Petitions filed against WTO members only, as reported to the WTO Textiles Monitoring Body for the 1995–2001 period.

Harmonized Tariff Schedule.

Number of firms certified (source: Economic Development Administration records). No data available for 1979 or for petitioning firms not certified.

Under Section 201, the president, the Senate, or a domestic industry can request safeguard measures. The president is allowed (but not required) to impose safeguard measures if certain statutory requirements are met. First, the International Trade Commission (ITC) must determine whether the domestic industry is suffering serious injury caused by increased imports. If the finding is affirmative, the ITC recommends appropriate measures to the president, who can accept, reject, or modify the ITC’s recommendations. When broader considerations of national policy appear to outweigh the potential benefits of action on behalf of the industry, the president need not impose a trade restriction, even if the ITC has found serious injury that is attributable to increased imports. Section 201 specifies the statute’s objective as “positive adjustment to import competition,” where this is defined as occurring either (i) when the domestic industry is able to compete successfully with imports after safeguard actions terminate, or (ii) when the domestic industry experiences an orderly transfer of resources, including dislocated workers, to other productive pursuits [§2251 (b)].

The statute requires that the representative of the industry filing the petition submit an adjustment plan describing

the specific purposes for which action is being sought, which may include facilitating the orderly transfer of resources to more productive pursuits, enhancing competitiveness, or other means of adjustment to new conditions of competition [§2252 (a)(2)(A)].

The representative of the industry can be a “trade association, firm, certified or recognized union, or group of workers.” Choice of the representative may have important implications for the safeguard process because different groups may have complementary or conflicting adjustment incentives and preferences. For example, workers will not be expected to take advantage of retraining benefits under TAA if the industry receives import protection and layoffs are thus avoided. There may also be differences in the interests of firms within an industry, as with vertically integrated steel producers versus mini-mills.9

If the president chooses to act, the statute offers a broad range of policy alternatives [§2253 (a)(3)]:

  • Import duty,

  • Tariff-rate quota,

  • Quantitative restriction,

  • “[O]ne or more appropriate adjustment measures, including the provision of trade adjustment assistance…,”

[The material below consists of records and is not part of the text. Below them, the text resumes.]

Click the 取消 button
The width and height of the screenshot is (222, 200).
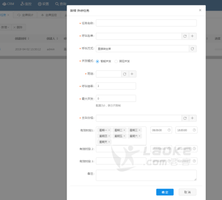(x=188, y=192)
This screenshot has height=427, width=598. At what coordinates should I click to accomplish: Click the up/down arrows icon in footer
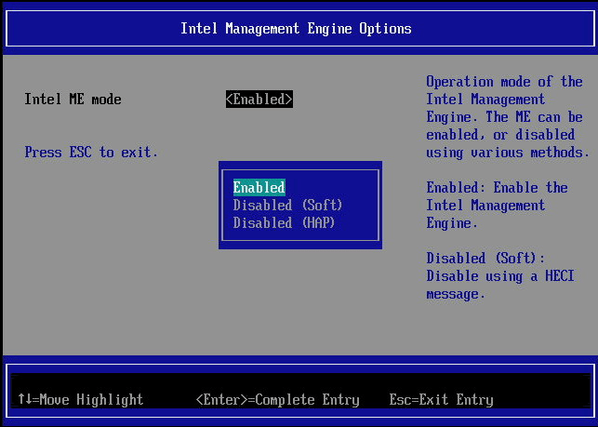[26, 400]
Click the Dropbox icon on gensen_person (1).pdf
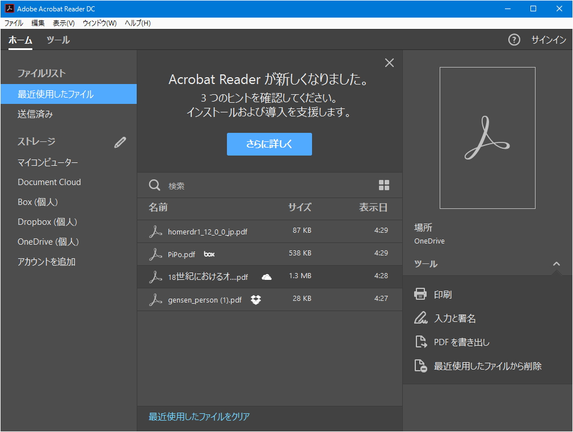 (255, 299)
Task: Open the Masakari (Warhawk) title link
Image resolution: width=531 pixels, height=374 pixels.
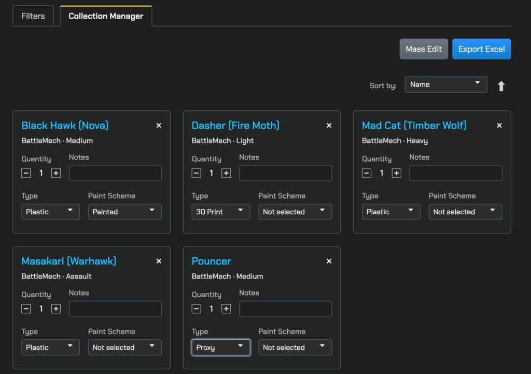Action: (x=69, y=261)
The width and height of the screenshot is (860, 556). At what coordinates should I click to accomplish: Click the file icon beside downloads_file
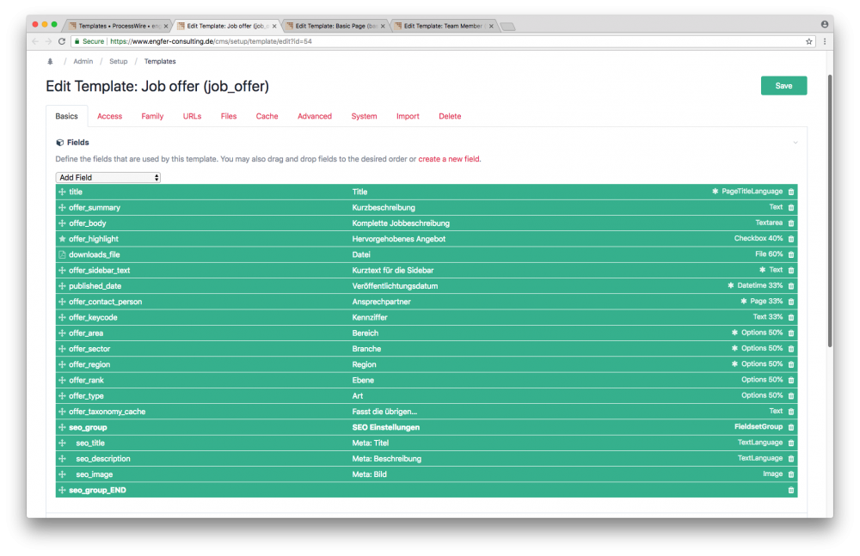coord(62,254)
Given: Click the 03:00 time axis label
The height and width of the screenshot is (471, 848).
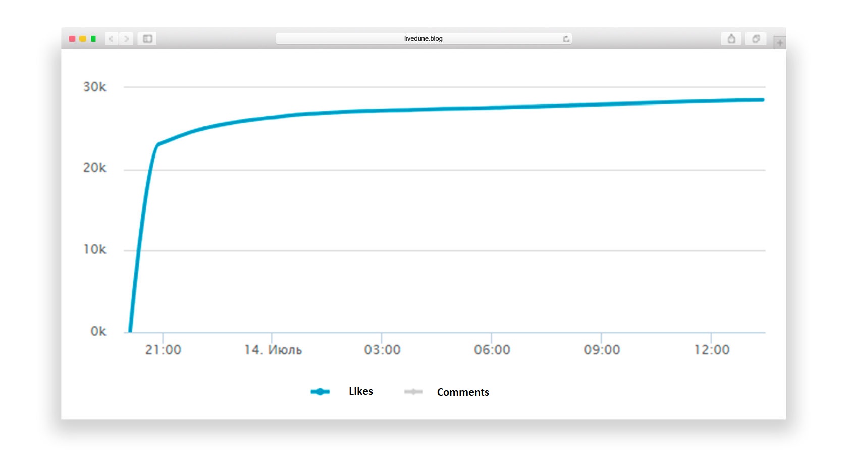Looking at the screenshot, I should 382,350.
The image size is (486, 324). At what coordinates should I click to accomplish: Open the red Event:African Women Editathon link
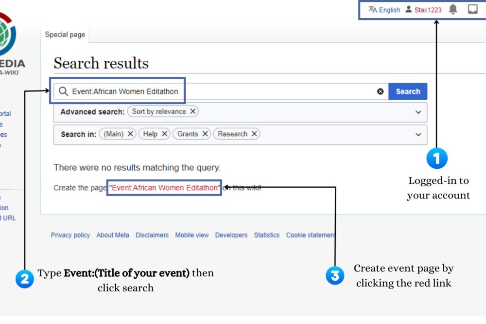click(165, 188)
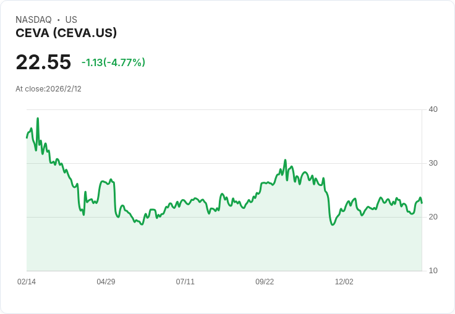Click the 20 value on price axis
The height and width of the screenshot is (314, 455).
(x=433, y=217)
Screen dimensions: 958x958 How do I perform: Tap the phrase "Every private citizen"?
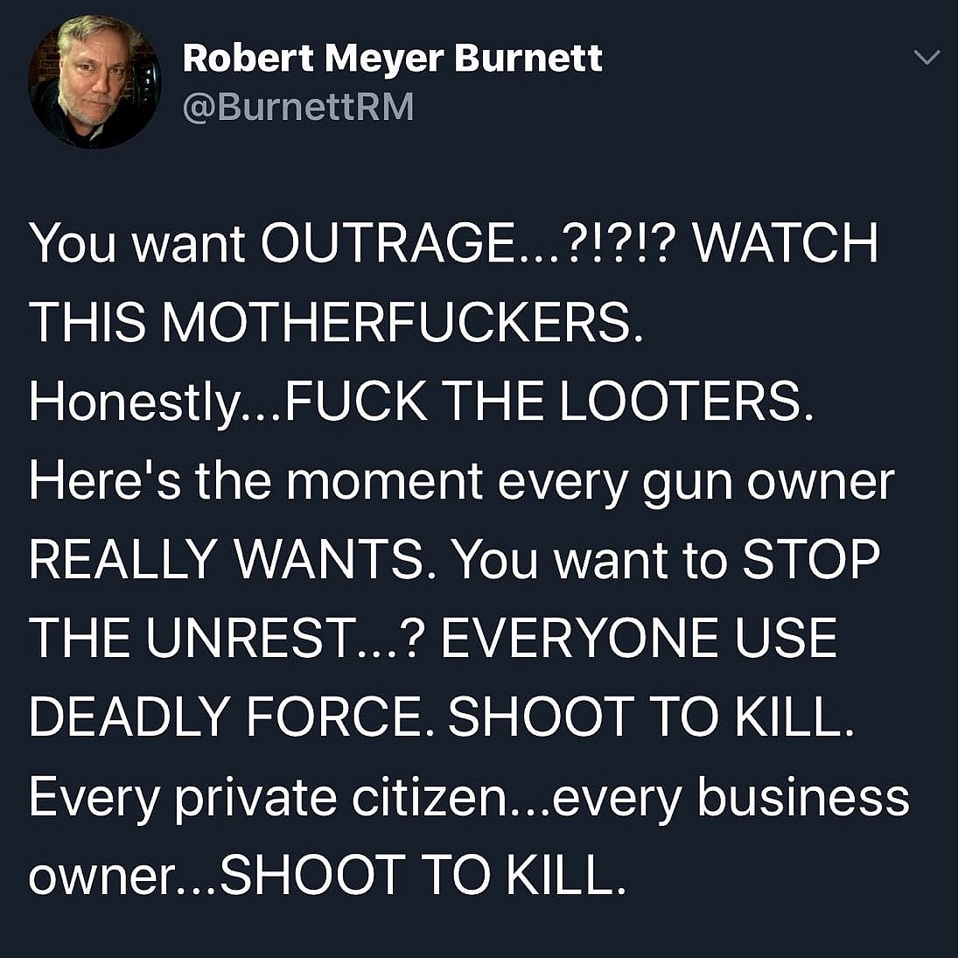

  • Voluntary export restraint (VER),10

  • Auctioning import licenses,

  • International negotiations,

  • Submitting legislative proposals to Congress,

  • “[A]ny other action … which the President considers appropriate and feasible … ,” or

  • Any combination of the above.

Section 201 allows the initial policy to be imposed for no more than four years, with a possible extension for an additional four years. But WTO rules allow negatively affected exporting countries to seek compensation in the form of retaliation if a safeguard remains in effect for longer than three years. In practice, the period of safeguard application since 1995 has been limited to three years or less.11

Despite its explicit goal of promoting adjustment, Section 201 is used mainly to offer temporary relief for an import-impacted industry. However, the law’s provisions do allow the president to implement measures that directly promote adjustment. These could include either measures to enhance the competitive position of the domestic industry or measures to facilitate “an orderly transfer of resources” to other industries.

Special Safeguards

In addition to the normal safeguards provided under Section 201, the most highly protected sectors of the U.S. economy also benefit from special safeguard arrangements included in specific bilateral and multilateral agreements. These safeguards are special in that they apply in situations where protection could not be obtained under Section 201, for example, by specifying a lower injury threshold for safeguards or allowing U.S. action on imports only from specific sources rather than total imports. Such arrangements include the following:

Special agricultural safeguards in the WTO

The Agreement on Agriculture that began the process of bringing policies on agricultural trade under WTO discipline included special safeguards on agricultural products.12 Under the agreement, 39 WTO members reserved the right to use special safeguards on 2 to 539 products; for the United States, the number of products potentially subject to these safeguards is 189. The special agricultural safeguards differ from normal safeguards in that higher safeguard duties can be triggered automatically if import volumes rise above a predetermined level or prices fall below a predetermined level. More notably, safeguards can be applied without evidence of serious injury to the domestic economy. However, in keeping with their objective of facilitating progress in the area of agricultural trade, the right to apply such safeguards will lapse in the absence of agreement to continue the negotiations.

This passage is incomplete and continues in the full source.